Wavefront OBJ is a little understood but highly used and prevalent 3D "polygonal mesh" file format used throughout the 3D graphics world. Okino, Alias Research and McNeel made it popular in the early to mid 1990s as a general purpose, simple-to-read, storage and transmission 3D file format, especially for the then-new companies who began to sell 3D mesh models via the Internet.

Relatively speaking, OBJ is a rather simple file format but a bit better than STL although similar to the more modern 3MF format.The OBJ format allows for 1 or more unique polygonal mesh objects to be defined, each with optional UV texture coordinates and vertex colors. Material definitions can be linked to the mesh geometry as defined in the separate 'MTL' file. The material definitions are rather simple (ie. no PBR material support) but acceptable, and with varied levels of texture mapping support. OBJ format does not provide support for object hierarchy, local transformations, meta data, lights, cameras, skinning or animation. Most notably, OBJ does not allow for 'object instancing' and hence 1000 copies of a screw would be saved to OBJ as 1000 explicit copies, rather than 1000 references to one master object.

A short history: In the 1980s there was a program called Wavefront Visualizer which ran on UNIX and ran its early rendering pipeline as a series of tee'd command line 'applets'. The data flowed from one applet to another via various ASCII based files - OBJ for geometry, MTL for materials and other ASCII files for animation, skinning, deformation, etc.
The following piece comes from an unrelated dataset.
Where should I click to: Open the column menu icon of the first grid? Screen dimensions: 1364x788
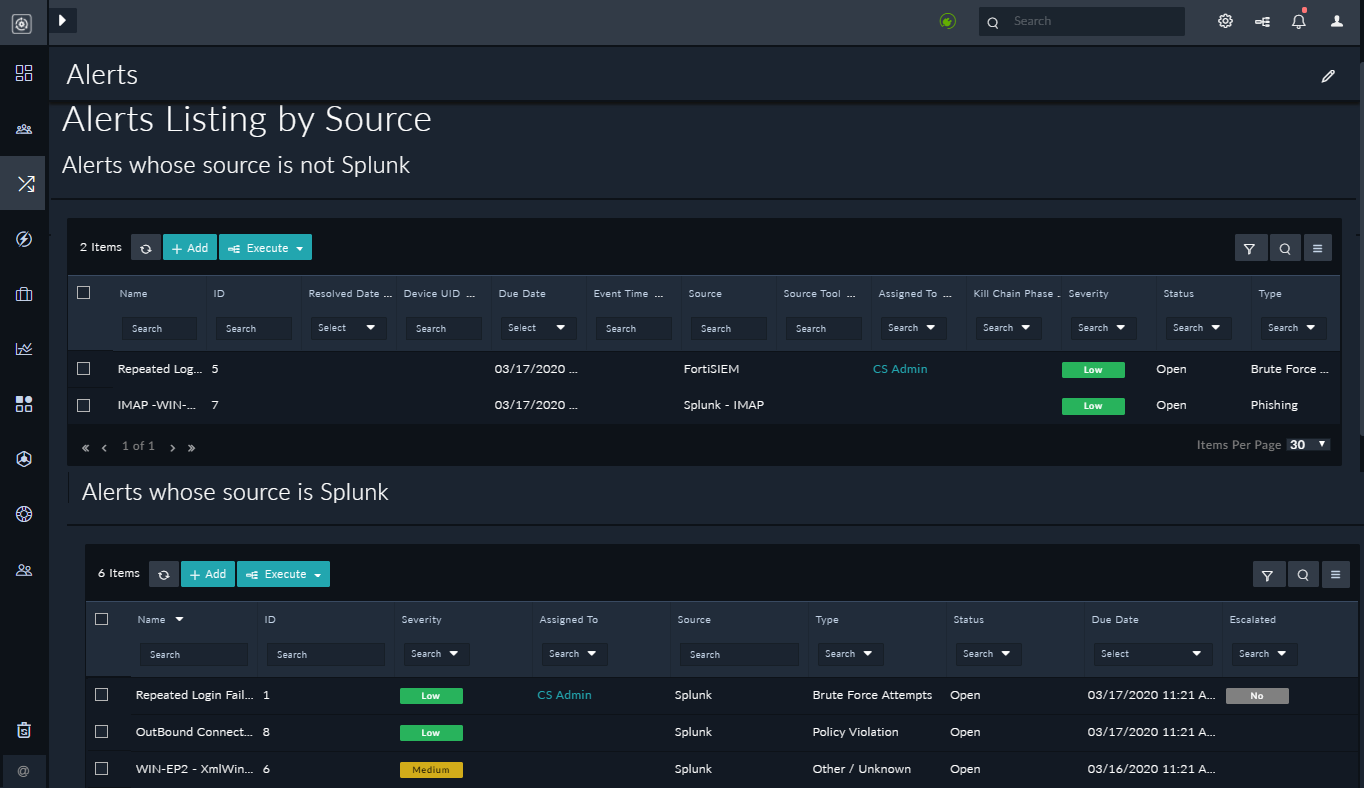[x=1318, y=248]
Okino knows of the Wavefront OBJ file very well as it provides the one and only full implementation of the OBJ file format and with the ability to consume exceedingly large OBJ files quickly and efficiently. This includes the only known implementation of OBJ-centric 'NURBS geometry' (surfaces and curves) within the OBJ file format (which is little or not used) other than that from the McNeel Rhino-3D software.